The challenge lies in the fact that the agency is still drafting the policy on accountability criteria. In effect, students, teachers and administrators are trying to hit a target for the current school year that hasn't been set yet.

In the meantime, campus leaders say they are working to improve reading levels among students who have struggled in prior years.

For example, all middle school students are participating in a "Drop Everything and Read" program in the mornings, according to principal Eric Holton. Students at that campus who have been identified as needing to improve skills are also participating in afterschool tutorials for the next six weeks to improve their mastery of skills and concepts that will appear on the mandated test.

High School Principal Morgan Wright told the board that his campus would not make any major changes since they mastered 14 out of 15 criteria, but they would not become complacent.
"We know we've had some success, but we won't want to rest on that," Wright said.

Staff members have put together a plan on how to look at some students in special populations that could have an impact on the district's rating as a whole.

Wright said they are using the zero hour to help students master areas that they are struggling with.
The other goal at the high school has been to focus on courses in multiple career pathways that students can pursue.

WHS started a criminal justice program last year. A second class has been added and they hope to launch a forensic science class next year.

Fourteen students are enrolled in a teacher prep program, and they are given the opportunity to get some hands-on experience with younger students.

Wright said they run surveys from time to time to judge what interests current and incoming students have.

"The building program has taken off," Wright said. "Students are building deer stands, chairs and other things. They are getting hands-on lessons on how to use a saw, how to measure and other important skills."

"The game we play is driven by data," Superintendent Glen Conner said. "We collect data about where kids are academically and where their interests are from a career standpoint when they get to high school."

Conner also commended the efforts to work closely to integrate lessons on all campuses, so that students have a smooth transition from one school to another as they move toward graduation.
"We use the data to make changes in classrooms from a day to day basis, not a six-week basis," Conner said.

Trustees also expressed appreciation to the staff.

"Looking at all those plans, I heard from each of y'all the goals that we set (as a board)," trustee Trey Allison said. "I realize communication is flowing from the superintendent to you. Math and reading are No. 1."

Allison also praised the campus leaders for breaking down the goals and implementing steps to reach those goals.

"Many people set goals and don't really look at them till the next year rolls around," Allison added.
During the superintendent's report, Conner informed the board that trees on the intermediate campus had received a "haircut" during the Thanksgiving break.

"It's more aesthetic, and it might get the grass growing on some areas of bare sod and eliminates the hazard posed by dead limbs," Conner said.

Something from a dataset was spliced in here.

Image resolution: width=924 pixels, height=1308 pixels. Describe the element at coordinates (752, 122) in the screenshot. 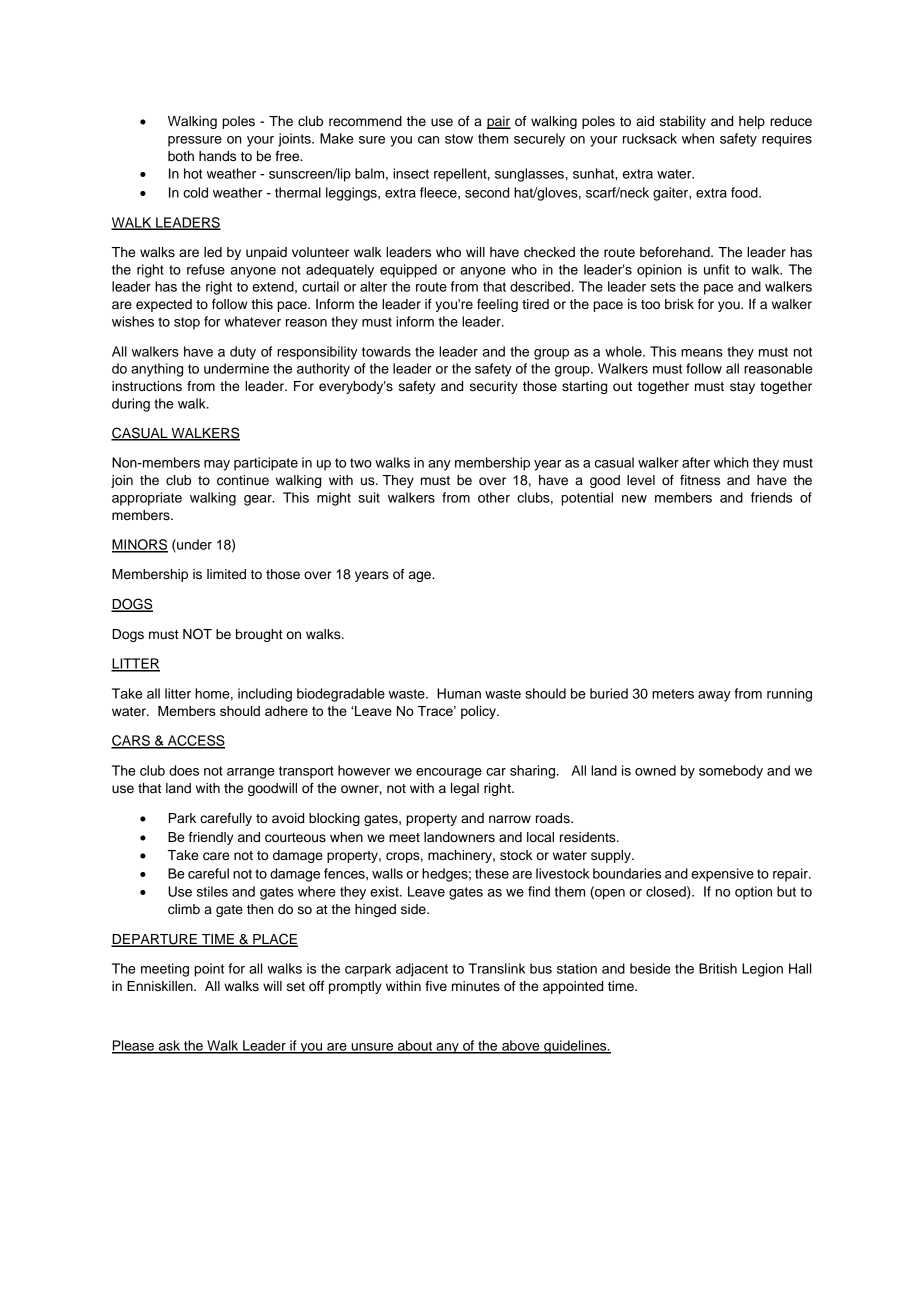

I see `help` at that location.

Work on drainage issues and gutters at the high school building was completed as well.

"We are still waiting on doors. I thought some would be installed over the holidays, but that didn't happen," he added.

Conner also would like to schedule a security workshop to harden the buildings in light of things that have happened recently at school facilities and other public buildings.

During a discussion on attendance and enrollment, Wilson asked why enrollment varies widely from grade to grade.

Conner answered that there are some classes that start with fewer students in early grades, then remain smaller as the students advance through the grades.

As an example, Conner pointed out that the current ninth grade class has been smaller throughout their school career.